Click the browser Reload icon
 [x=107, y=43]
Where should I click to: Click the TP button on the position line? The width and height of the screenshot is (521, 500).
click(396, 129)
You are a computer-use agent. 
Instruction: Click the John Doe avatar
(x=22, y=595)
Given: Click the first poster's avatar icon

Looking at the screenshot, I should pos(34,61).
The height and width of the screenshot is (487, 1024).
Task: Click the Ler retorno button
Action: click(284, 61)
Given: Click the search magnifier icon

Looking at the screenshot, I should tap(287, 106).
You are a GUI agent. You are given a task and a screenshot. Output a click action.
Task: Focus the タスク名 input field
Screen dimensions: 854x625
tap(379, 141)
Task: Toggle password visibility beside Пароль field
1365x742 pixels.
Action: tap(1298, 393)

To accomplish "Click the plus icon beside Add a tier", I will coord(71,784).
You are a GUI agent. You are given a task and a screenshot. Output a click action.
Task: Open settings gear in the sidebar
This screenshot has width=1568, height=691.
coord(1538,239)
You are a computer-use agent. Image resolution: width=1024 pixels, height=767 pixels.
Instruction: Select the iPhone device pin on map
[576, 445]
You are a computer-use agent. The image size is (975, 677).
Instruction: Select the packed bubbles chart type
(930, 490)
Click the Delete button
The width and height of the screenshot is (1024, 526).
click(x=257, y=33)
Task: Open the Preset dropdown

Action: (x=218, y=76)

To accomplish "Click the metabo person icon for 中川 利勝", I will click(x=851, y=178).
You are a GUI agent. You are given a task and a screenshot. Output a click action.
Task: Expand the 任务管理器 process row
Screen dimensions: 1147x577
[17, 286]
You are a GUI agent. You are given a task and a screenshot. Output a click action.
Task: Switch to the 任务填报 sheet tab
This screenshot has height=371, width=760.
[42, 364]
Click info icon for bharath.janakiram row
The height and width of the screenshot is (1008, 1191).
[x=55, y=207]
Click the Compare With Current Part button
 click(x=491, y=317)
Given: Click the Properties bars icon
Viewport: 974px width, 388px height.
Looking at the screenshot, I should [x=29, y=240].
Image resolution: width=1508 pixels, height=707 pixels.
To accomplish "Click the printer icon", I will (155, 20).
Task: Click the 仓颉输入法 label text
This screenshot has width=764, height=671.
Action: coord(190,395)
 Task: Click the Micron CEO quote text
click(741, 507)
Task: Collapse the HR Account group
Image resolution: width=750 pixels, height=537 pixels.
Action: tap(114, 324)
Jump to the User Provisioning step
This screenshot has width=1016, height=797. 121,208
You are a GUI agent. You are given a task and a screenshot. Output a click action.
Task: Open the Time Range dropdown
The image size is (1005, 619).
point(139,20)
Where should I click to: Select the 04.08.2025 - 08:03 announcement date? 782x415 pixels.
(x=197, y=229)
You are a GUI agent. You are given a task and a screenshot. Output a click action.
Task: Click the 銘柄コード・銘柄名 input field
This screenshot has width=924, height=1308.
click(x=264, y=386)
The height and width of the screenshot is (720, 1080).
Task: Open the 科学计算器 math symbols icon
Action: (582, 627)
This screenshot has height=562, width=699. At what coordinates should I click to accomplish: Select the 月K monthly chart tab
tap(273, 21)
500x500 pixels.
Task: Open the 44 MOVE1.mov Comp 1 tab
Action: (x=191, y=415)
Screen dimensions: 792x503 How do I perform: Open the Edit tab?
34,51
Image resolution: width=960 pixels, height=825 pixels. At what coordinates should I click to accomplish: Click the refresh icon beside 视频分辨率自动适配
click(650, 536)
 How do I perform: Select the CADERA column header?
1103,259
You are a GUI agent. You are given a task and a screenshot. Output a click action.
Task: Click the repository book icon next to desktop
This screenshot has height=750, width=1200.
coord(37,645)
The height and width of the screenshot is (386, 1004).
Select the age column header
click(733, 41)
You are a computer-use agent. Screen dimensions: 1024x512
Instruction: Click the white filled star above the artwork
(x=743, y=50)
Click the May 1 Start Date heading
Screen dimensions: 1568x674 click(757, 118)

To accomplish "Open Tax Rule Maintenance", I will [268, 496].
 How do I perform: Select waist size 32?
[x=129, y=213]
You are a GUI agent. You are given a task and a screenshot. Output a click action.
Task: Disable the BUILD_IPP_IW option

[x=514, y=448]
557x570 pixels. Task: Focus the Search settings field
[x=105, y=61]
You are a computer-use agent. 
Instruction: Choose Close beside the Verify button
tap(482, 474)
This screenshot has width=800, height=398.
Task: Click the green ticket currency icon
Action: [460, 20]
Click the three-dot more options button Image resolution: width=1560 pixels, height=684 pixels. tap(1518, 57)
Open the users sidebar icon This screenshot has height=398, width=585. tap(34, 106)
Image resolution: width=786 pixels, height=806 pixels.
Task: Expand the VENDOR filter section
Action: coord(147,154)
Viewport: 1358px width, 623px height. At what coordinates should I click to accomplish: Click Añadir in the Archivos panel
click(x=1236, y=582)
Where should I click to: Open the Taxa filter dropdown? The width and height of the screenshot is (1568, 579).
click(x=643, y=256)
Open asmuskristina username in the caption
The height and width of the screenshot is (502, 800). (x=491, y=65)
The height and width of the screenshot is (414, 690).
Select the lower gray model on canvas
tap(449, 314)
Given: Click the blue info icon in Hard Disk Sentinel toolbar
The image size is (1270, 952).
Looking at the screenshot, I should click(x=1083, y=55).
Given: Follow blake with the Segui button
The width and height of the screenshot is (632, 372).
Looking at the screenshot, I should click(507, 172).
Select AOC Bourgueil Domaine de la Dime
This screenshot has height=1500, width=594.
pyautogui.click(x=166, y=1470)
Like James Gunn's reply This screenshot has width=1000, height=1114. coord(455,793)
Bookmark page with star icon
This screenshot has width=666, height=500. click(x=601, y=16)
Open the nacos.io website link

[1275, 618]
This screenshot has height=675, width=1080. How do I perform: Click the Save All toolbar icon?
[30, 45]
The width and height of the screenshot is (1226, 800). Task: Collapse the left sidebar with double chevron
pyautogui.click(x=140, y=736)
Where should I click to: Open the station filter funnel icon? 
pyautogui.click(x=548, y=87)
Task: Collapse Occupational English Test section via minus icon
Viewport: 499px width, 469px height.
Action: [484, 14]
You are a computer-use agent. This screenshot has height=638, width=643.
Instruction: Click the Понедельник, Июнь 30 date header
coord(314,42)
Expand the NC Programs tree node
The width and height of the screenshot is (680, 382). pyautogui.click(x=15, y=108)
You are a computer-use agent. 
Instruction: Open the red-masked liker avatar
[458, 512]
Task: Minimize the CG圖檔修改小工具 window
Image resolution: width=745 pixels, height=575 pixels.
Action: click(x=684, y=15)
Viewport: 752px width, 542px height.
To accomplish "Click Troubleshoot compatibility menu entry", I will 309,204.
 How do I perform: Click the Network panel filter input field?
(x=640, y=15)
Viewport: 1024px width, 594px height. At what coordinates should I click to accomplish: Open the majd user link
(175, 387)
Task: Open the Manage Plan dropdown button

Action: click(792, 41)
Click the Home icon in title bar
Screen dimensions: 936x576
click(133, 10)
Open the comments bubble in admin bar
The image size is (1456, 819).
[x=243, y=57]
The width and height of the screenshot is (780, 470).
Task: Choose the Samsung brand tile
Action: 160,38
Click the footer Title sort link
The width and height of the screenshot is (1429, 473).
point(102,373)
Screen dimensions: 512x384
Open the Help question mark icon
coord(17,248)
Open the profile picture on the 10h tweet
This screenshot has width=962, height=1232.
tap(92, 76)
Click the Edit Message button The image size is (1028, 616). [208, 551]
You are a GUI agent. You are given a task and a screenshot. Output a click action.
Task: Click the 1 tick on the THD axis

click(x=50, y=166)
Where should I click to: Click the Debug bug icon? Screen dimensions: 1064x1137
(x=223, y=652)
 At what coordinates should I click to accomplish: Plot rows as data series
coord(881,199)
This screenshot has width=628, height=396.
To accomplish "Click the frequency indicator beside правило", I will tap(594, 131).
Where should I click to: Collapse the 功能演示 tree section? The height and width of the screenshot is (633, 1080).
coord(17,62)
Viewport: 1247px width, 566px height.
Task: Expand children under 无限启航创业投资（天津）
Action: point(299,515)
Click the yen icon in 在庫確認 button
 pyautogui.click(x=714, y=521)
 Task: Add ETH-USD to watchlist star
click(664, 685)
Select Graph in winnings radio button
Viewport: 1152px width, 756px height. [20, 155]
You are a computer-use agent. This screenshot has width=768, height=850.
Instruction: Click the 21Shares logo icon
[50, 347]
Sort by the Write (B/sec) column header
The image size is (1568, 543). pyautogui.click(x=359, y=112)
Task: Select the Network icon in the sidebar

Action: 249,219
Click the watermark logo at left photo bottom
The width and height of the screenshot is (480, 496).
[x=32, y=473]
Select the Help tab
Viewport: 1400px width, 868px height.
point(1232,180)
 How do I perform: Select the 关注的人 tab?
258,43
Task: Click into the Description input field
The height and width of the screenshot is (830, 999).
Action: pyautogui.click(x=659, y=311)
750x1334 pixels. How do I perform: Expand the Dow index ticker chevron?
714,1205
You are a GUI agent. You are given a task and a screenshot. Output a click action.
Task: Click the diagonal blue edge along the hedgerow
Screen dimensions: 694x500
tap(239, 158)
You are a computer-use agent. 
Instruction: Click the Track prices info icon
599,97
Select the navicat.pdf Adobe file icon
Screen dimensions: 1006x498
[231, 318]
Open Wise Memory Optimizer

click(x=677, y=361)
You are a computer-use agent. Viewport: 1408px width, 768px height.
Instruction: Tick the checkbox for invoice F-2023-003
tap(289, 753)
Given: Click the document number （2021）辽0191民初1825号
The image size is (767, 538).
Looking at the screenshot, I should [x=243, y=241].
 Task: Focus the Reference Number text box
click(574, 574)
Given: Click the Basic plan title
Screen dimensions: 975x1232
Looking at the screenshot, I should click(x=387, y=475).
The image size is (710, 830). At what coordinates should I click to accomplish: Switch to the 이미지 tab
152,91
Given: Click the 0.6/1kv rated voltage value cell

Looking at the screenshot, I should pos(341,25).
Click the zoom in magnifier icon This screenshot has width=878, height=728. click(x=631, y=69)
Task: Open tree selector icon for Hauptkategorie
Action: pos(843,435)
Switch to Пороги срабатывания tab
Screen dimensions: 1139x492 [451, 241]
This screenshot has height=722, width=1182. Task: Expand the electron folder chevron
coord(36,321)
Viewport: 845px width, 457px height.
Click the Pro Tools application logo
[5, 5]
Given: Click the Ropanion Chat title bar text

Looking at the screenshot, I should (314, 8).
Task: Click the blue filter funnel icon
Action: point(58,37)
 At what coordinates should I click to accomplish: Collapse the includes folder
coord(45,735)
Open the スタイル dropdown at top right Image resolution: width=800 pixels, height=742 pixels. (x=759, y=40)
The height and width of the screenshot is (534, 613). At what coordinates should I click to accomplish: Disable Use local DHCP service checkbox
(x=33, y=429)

• • • •

> **WHAT NEEDS TO BE DONE**: Transcribe, exactly and without additions, the lines of the records above, beginning with the line that contains "This screenshot has height=371, width=760." and ending with the line that contains "Image resolution: width=1508", both included.

> **YOUR RESPONSE**:
This screenshot has height=371, width=760.
[42, 364]
Click info icon for bharath.janakiram row
The height and width of the screenshot is (1008, 1191).
[x=55, y=207]
Click the Compare With Current Part button
 click(x=491, y=317)
Given: Click the Properties bars icon
Viewport: 974px width, 388px height.
Looking at the screenshot, I should [x=29, y=240].
Image resolution: width=1508 pixels, height=707 pixels.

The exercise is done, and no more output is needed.